Monday, November 24, 2008

Meditating.

It seems I've found my own form of meditating. Set my MP3 to a small playlist, turn the music up, lay on my bed, and just listen. Let the sounds wash over me, the images, the scenes. I have to organize my thoughts in some way, catalogue the images and events. It's hard. Extremely so. But I find it helps to listen to the music this way. Good, calm songs, full of pianos and violins and operatic voices and soothing guitars. Well, not the full complement, but close enough anyway. *smiles*

That's how I've fallen asleep the past three nights. Unfortunately, my MP3 died on me last night, so I was without anchor. Though, thankfully, the house was quiet by then.

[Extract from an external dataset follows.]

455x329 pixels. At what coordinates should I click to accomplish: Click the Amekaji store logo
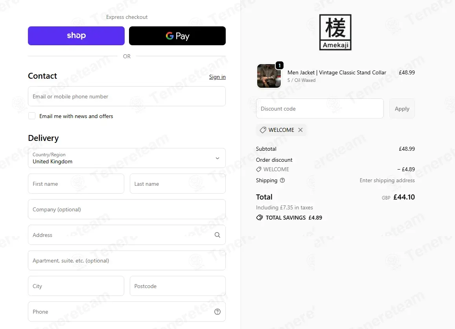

It's also a good way to ignore for a moment all the things that irritate you during the day. And there were a lot yesterday. Or, namely, one specific thing that made everything else intolerable. U. He has the thickest skull I know. The thickest. I don't know what to do with him. I just want to punch him in the face, but of course, that's what he would really want me to do. I really am going to have to write this story down someday. So far, my best friend L. is the only one who's heard the entire story, or as "entire" as I get, at least. Maybe you shall too.

But all I can think at the moment is 'one more night.' One more night and then I'll have my entire vacation ahead of me, of listening to my music as I fall asleep, of pretending that everything is okay with the world. I have hopes that it will be someday, but not today. I know it'll be a while. *sighs* I just wish it wasn't so difficult to wait. I've never been patient, and I'm only now learning the skill.